In the TE space, T2-Relaxation-Diffusion correlation experiments can be powerful in resolving water compartments with respect to their size and chemical composition, but the problem is ill-posed. We simplified the T2-Relaxation-Diffusion correlation to consider the T2 values and diffusion coefficients in a 2x2 fashion. We found that there were significant differences between fast and slow diffusion coefficients and between associated T2 values in tumor, cortex, deep GM, and edema. Multivariate Cox model showed the fractional volume of slow component (Vs) mid-RT may add a predictive value to clinical factors.
In diffusion time space, we applied three different diffusion times using pulsed diffusion gradients (PG) and oscillating gradients at frequencies of 30 Hz (OS30) and 50 Hz (OS50) using a prototype sequence. Using a random walk with barriers model, we estimated cell diameter, unrestricted diffusion coefficient (D0) at a short time limit, bulk diffusion coefficient (Dinf) at a long time limit, cell membrane permeability and effective restriction in the contrast-enhanced tumor. Those parameters provide microstructural information in the GBM and need to be further investigated and validated with pathology.

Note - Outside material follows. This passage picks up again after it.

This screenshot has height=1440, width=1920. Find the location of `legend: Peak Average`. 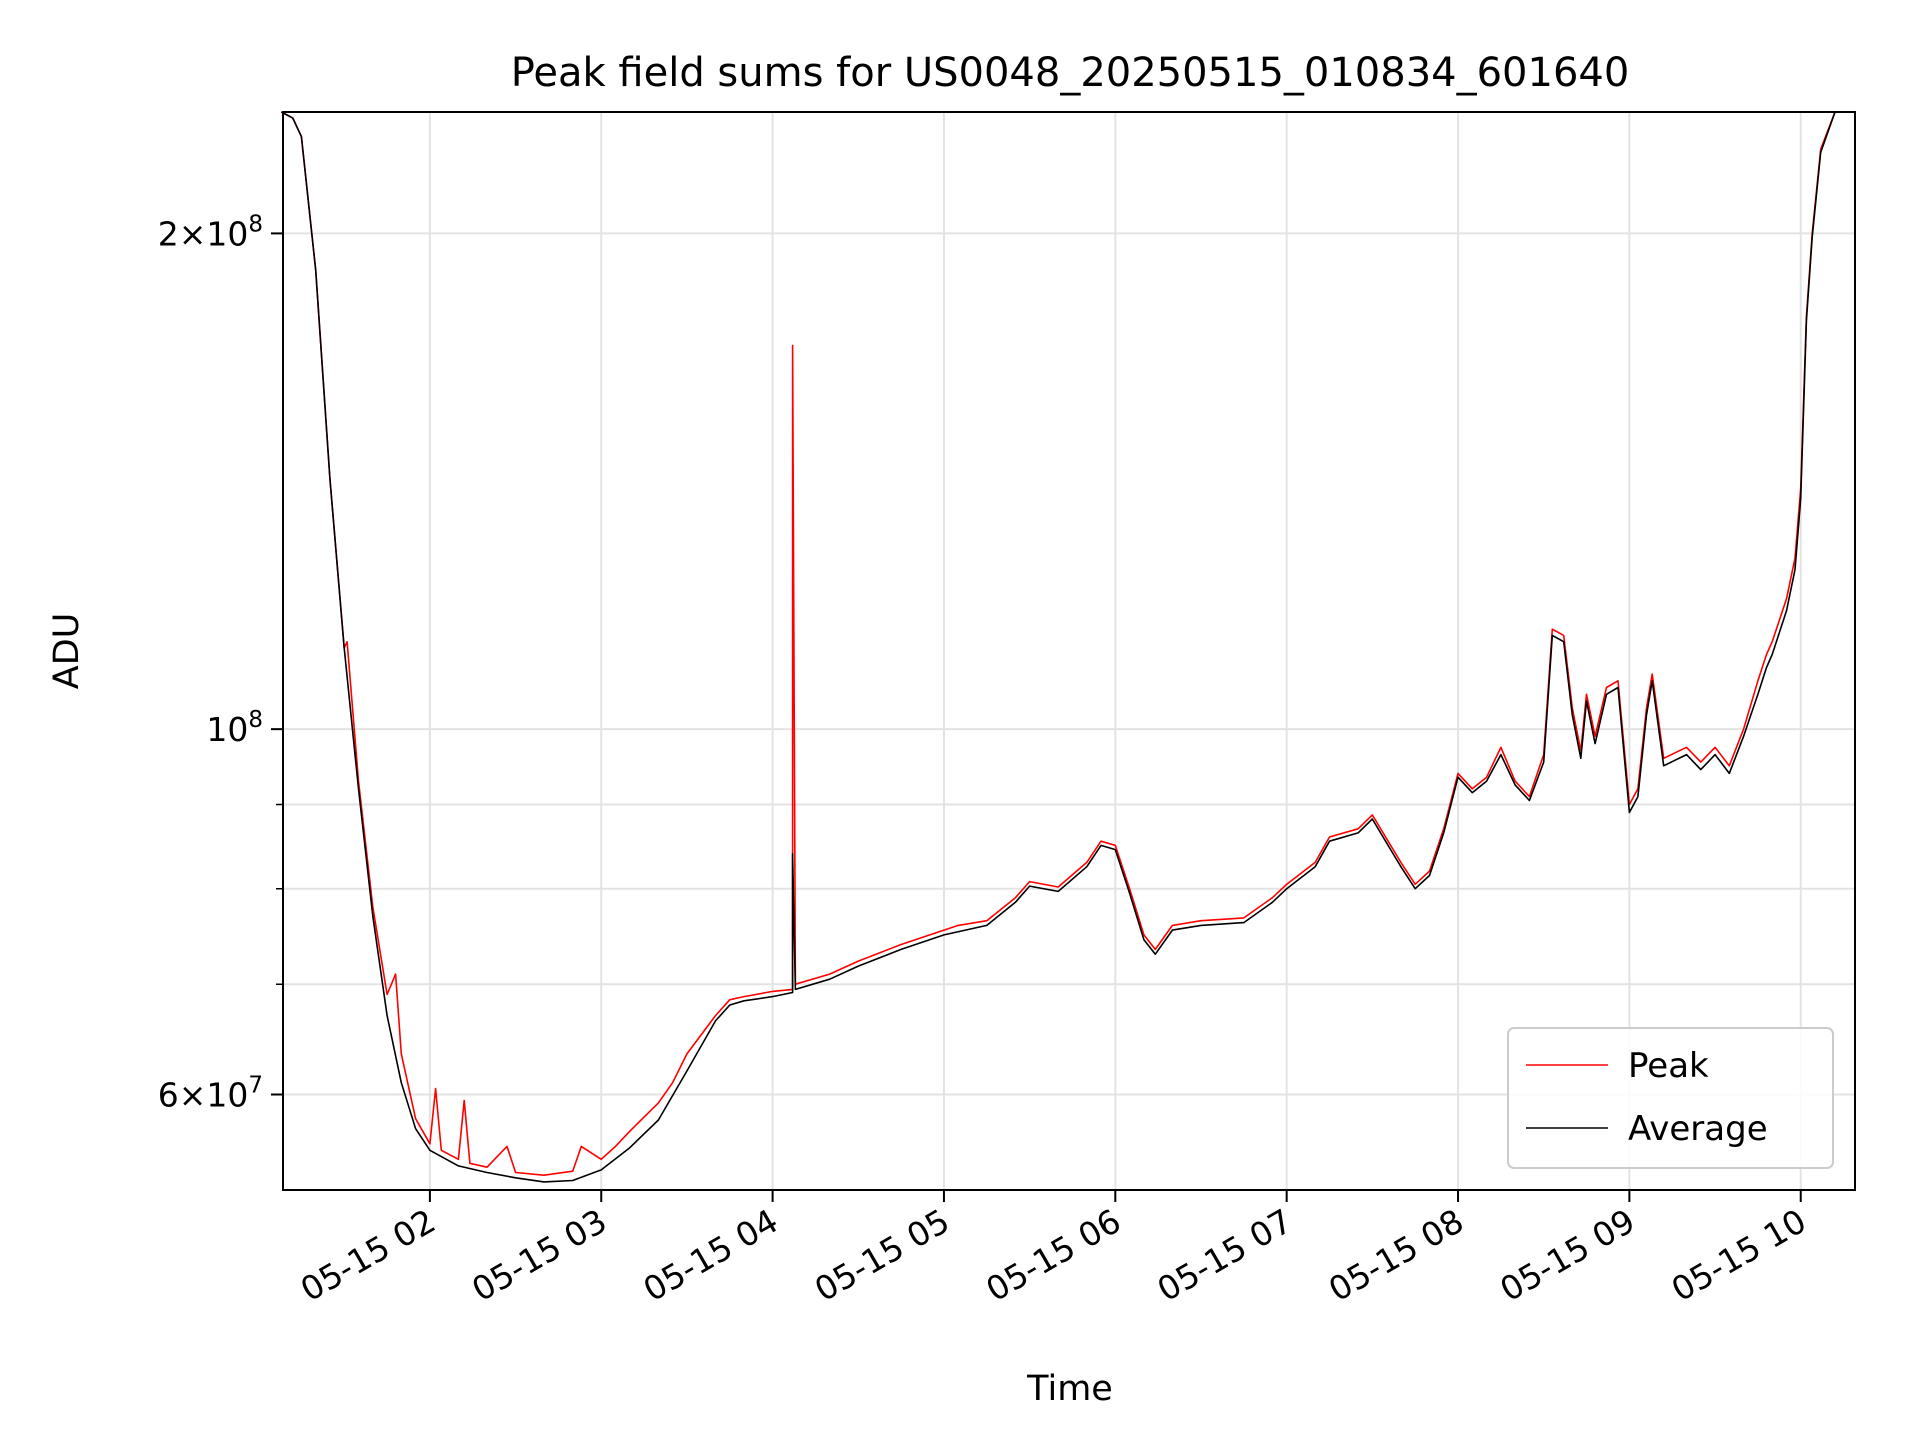

legend: Peak Average is located at coordinates (1670, 1098).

Previous studies have mainly investigated high order diffusion models in prostate cancer and xenograft tumor models, and only a few studies investigated GBM. The current knowledge about the relationship between model parameters and physiological/pathological features in GBM are still limited. Our research in GBM could lead to better imaging means for GBM diagnosis, tumor target definition for radiation therapy, and therapy response assessment.